Given task: Can you render the records from the line containing "The width and height of the screenshot is (600, 700)." through the line containing "pos(490,441)", both included, as a numbered list with the blank lines left out?

Dataset rows:
▬▬▬

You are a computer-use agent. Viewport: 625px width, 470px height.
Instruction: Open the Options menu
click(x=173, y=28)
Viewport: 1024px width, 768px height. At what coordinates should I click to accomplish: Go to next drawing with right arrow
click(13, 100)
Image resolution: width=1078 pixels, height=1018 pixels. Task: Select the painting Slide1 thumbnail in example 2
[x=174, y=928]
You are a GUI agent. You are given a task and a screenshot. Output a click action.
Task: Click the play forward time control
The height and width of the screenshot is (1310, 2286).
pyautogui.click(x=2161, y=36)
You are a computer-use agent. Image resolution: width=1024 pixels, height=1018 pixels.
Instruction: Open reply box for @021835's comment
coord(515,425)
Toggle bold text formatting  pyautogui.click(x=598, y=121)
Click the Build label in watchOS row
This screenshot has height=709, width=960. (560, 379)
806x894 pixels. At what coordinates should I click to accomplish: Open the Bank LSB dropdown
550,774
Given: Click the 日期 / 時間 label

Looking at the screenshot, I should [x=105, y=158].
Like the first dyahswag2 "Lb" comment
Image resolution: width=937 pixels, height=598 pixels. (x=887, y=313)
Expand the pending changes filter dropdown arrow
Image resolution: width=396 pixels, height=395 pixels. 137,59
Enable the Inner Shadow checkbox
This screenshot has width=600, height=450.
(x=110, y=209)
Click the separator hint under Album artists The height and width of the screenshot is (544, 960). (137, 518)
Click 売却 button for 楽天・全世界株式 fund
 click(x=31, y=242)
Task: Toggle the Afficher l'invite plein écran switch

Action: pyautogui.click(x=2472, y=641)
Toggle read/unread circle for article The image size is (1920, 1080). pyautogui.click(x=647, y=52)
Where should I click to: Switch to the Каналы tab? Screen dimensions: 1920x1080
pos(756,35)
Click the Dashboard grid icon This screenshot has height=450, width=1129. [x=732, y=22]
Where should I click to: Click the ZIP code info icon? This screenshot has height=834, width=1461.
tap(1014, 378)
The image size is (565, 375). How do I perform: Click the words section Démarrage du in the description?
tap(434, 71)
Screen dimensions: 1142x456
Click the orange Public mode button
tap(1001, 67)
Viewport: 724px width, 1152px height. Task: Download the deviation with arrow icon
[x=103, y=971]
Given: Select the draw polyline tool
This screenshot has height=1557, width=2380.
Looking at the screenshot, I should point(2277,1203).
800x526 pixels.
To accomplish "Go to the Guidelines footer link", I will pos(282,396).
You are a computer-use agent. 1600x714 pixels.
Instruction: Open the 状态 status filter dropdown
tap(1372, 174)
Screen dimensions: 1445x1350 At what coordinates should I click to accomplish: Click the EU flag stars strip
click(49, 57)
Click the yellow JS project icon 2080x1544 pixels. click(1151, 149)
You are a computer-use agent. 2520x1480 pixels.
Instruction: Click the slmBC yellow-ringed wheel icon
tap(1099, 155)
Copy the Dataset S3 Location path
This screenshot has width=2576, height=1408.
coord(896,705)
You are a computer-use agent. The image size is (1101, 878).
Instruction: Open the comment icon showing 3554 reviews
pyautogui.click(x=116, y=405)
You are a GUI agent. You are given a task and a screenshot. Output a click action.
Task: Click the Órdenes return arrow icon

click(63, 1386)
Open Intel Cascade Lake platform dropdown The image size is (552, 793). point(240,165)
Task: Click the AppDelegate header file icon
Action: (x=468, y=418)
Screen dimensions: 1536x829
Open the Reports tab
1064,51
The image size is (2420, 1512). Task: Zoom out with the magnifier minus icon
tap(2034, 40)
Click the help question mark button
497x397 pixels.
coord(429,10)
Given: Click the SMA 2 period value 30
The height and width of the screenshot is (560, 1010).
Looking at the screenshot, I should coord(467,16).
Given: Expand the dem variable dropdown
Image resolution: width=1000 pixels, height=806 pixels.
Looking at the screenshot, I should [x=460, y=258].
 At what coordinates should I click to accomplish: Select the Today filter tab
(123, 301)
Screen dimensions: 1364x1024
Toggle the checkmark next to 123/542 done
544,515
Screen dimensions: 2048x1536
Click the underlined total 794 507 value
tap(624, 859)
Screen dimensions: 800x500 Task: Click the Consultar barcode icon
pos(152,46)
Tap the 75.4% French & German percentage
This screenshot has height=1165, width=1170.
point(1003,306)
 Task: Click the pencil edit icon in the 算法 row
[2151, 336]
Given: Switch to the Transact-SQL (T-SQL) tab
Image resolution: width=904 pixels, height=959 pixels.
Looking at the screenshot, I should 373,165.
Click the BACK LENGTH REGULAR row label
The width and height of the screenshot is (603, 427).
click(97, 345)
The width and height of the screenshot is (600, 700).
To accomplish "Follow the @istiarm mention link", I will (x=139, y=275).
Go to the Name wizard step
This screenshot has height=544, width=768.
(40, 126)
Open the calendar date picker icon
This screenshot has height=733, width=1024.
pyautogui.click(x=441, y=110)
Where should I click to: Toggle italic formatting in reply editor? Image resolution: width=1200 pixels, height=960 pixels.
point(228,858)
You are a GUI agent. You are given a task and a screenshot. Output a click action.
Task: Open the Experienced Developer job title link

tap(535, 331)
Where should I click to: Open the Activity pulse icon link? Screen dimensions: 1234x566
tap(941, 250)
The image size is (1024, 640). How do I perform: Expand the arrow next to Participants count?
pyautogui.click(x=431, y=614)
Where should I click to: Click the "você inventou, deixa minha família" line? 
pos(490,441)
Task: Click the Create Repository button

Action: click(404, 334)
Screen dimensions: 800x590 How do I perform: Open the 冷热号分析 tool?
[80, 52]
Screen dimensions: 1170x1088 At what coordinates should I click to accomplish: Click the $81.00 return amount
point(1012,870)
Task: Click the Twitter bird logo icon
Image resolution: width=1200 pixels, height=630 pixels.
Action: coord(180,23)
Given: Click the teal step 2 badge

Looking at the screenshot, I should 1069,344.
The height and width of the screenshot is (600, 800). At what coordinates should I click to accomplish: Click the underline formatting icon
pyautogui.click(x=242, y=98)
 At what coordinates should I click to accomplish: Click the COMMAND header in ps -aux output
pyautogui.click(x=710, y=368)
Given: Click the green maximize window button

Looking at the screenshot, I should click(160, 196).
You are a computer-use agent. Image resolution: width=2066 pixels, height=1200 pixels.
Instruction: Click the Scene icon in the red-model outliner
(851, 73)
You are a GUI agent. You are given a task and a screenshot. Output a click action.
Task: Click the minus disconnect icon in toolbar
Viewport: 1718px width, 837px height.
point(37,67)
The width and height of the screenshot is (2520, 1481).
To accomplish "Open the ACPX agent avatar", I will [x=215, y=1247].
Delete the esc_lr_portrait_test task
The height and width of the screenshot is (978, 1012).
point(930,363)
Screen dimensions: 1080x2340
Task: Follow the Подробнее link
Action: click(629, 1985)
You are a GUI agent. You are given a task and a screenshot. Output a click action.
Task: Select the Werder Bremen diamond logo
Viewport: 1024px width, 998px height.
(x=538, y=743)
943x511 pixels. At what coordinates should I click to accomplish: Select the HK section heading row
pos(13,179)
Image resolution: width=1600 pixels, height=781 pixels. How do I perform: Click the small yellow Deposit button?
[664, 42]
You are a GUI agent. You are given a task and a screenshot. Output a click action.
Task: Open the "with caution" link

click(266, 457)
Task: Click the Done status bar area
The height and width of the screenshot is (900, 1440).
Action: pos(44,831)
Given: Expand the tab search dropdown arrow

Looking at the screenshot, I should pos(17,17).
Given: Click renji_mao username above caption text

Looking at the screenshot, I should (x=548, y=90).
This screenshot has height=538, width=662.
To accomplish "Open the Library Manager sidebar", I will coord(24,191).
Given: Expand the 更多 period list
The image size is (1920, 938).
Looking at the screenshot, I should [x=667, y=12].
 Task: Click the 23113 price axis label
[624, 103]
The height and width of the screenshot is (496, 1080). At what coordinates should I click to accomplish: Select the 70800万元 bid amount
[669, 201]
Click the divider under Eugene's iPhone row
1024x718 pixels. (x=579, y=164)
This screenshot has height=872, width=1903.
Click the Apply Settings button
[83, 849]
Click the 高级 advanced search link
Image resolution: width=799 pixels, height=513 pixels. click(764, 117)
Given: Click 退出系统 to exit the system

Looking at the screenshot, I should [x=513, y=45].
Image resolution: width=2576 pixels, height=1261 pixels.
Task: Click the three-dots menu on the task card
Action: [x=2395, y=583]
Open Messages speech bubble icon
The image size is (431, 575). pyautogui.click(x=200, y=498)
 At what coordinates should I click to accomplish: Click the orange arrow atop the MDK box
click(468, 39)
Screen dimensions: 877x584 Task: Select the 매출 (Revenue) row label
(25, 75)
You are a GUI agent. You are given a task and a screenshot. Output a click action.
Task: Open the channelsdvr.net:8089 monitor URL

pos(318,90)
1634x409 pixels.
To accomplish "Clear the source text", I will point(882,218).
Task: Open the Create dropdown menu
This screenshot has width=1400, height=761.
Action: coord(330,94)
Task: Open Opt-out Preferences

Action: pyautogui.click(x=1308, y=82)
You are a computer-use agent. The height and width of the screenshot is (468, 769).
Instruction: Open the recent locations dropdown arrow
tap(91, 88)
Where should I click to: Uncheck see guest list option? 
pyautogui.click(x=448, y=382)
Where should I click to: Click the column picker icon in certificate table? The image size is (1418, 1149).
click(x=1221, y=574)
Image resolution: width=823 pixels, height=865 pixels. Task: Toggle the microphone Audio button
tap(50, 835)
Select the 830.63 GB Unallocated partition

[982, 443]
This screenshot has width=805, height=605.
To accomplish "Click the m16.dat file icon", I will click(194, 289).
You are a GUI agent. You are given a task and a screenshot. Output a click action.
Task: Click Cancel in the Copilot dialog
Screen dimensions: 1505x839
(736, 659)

▬▬▬

Answer to the problem:
1. The width and height of the screenshot is (600, 700).
2. To accomplish "Follow the @istiarm mention link", I will (x=139, y=275).
3. Go to the Name wizard step
4. This screenshot has height=544, width=768.
5. (40, 126)
6. Open the calendar date picker icon
7. This screenshot has height=733, width=1024.
8. pyautogui.click(x=441, y=110)
9. Where should I click to: Toggle italic formatting in reply editor? Image resolution: width=1200 pixels, height=960 pixels.
10. point(228,858)
11. You are a GUI agent. You are given a task and a screenshot. Output a click action.
12. Task: Open the Experienced Developer job title link
13. tap(535, 331)
14. Where should I click to: Open the Activity pulse icon link? Screen dimensions: 1234x566
15. tap(941, 250)
16. The image size is (1024, 640). How do I perform: Expand the arrow next to Participants count?
17. pyautogui.click(x=431, y=614)
18. Where should I click to: Click the "você inventou, deixa minha família" line? 
19. pos(490,441)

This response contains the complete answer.